In one of these where they are building their home together, he goes out in the night to bring back an animal to cook for a meal, and seems never to return. It’s late December, snow everywhere. She worries after several hours and goes to seek him. She finds him wounded and nearly frozen in a sunken sort of meadow. Claire tells Jamie Dickens’s A Christmas Carol to help keep him awake and both of them warm while they are stranded in the snow late in December, having built themselves a nest out of logs, leaves, their cloaks; and where she remembers also being stranded in the snow more than 20 years ago inside a car with Frank and Brian as a child where Frank Randall told the story to Briana, with Claire filling bits, as they huddled in their car amidst blankets.
Here is the passage: Drums of Autumn, Chapter 21: “Night on a Snowy Mountain, December 1767
From the serial drama Outlander: Promotional Snow scene (not sure if this is Scotland or North Carolina ….)
Jamie’s hair and shoulders were lightly dusted with snow, and flakes were settling on the exposed backs of his legs. I pulled the hem of his cloak down, then brushed the snow away from his face. His cheek was nearly the same color as the big wet flakes, and his flesh felt stiff when I touched it.
Fresh alarm surged through me as I realized that he might be a lot closer to freezing already than I had thought. His eyes were half closed, and cold as it was, he didn’t seem to be shivering much. That was bloody dangerous; with no movement, his muscles were generating no heat, and what warmth he had was leaching slowly from his body. His cloak was already heavy with damp; if I allowed his clothes to become soaked through, he might very well die of hypothermia right in front of me.
“Wake up!” I said, shaking him urgently by the shoulder. He opened his eyes and smiled drowsily at me.
“Move!” I said. “Jamie, you’ve got to move!”
“I can’t,” he said calmly. “I told ye that.” He shut his eyes again.
I grabbed him by the ear and dug my fingernails into the tender lobe. He grunted and jerked his head away.
“Wake up,” I said peremptorily. “Do you hear me? Wake up this moment! Move, damn you! Give me your hand.”
I didn’t wait for him to comply, but dug under the cloak and seized his hand, which I chafed madly between my own. He opened his eyes again and frowned at me.
“I’m all right,” he said. “But I’m gey tired, aye?”
“Move your arms,” I ordered, flinging the hand at him. “Flap them, up and down. Can you move your legs at all?”
He sighed wearily, as though dragging himself out of a sticky bog, and muttered something under his breath in Gaelic, but very slowly he began to move his arms back and forth. With more prodding, he succeeded in flexing his ankles—though any further movement caused instant spasms in his back—and with great reluctance, began to waggle his feet.

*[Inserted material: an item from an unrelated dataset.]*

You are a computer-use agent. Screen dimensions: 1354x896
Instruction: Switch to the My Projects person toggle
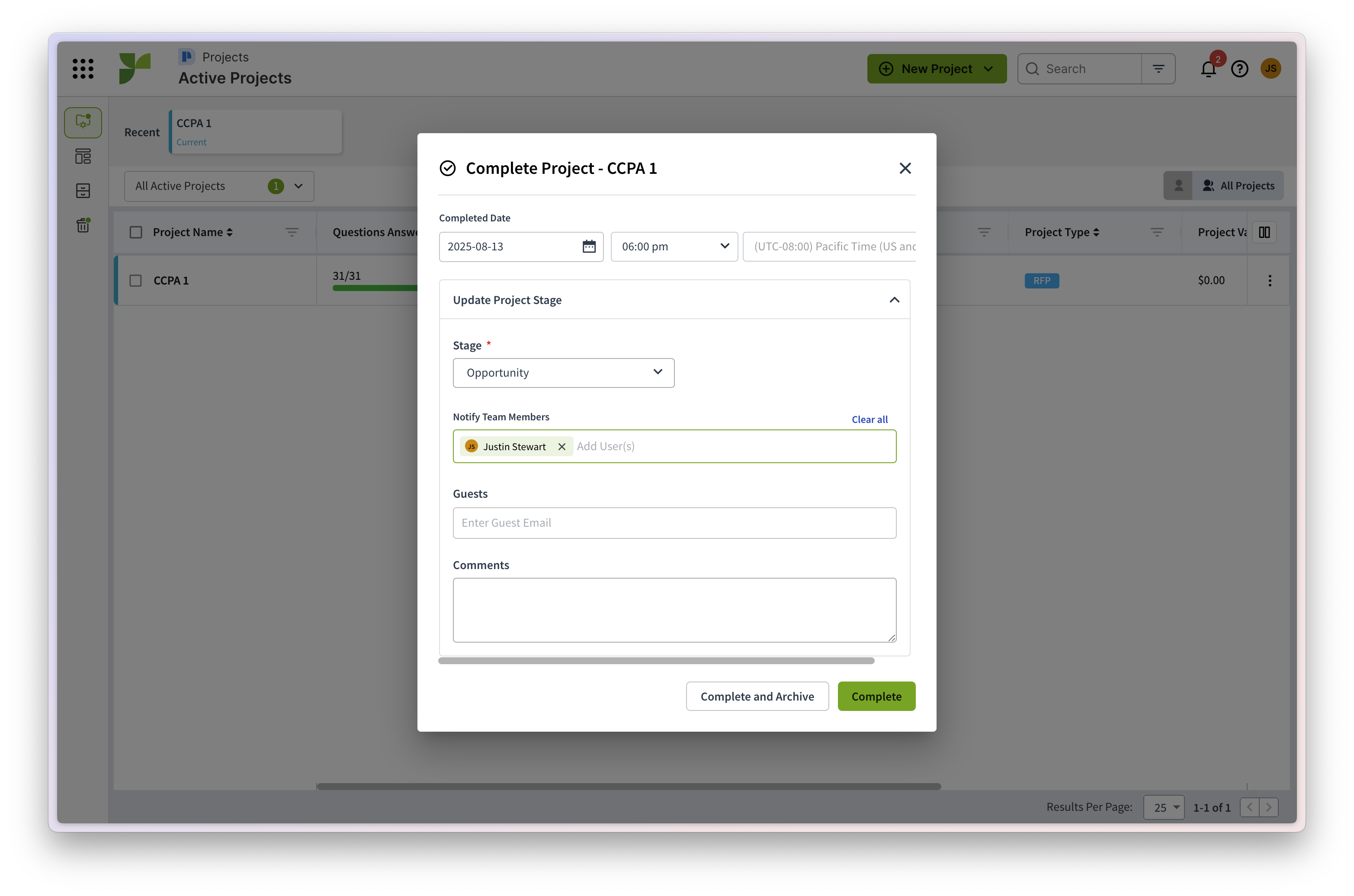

He looked rather like a frog trying to fly, but I wasn’t in any mood to laugh. I didn’t know whether he was actually in danger of freezing or not, but I wasn’t taking any chances. By dint of constant exhortation, aided by judicious pokings, I kept him at this exercise until I had got him altogether awake and shivering. In a thoroughly bad temper, too, but I didn’t mind that.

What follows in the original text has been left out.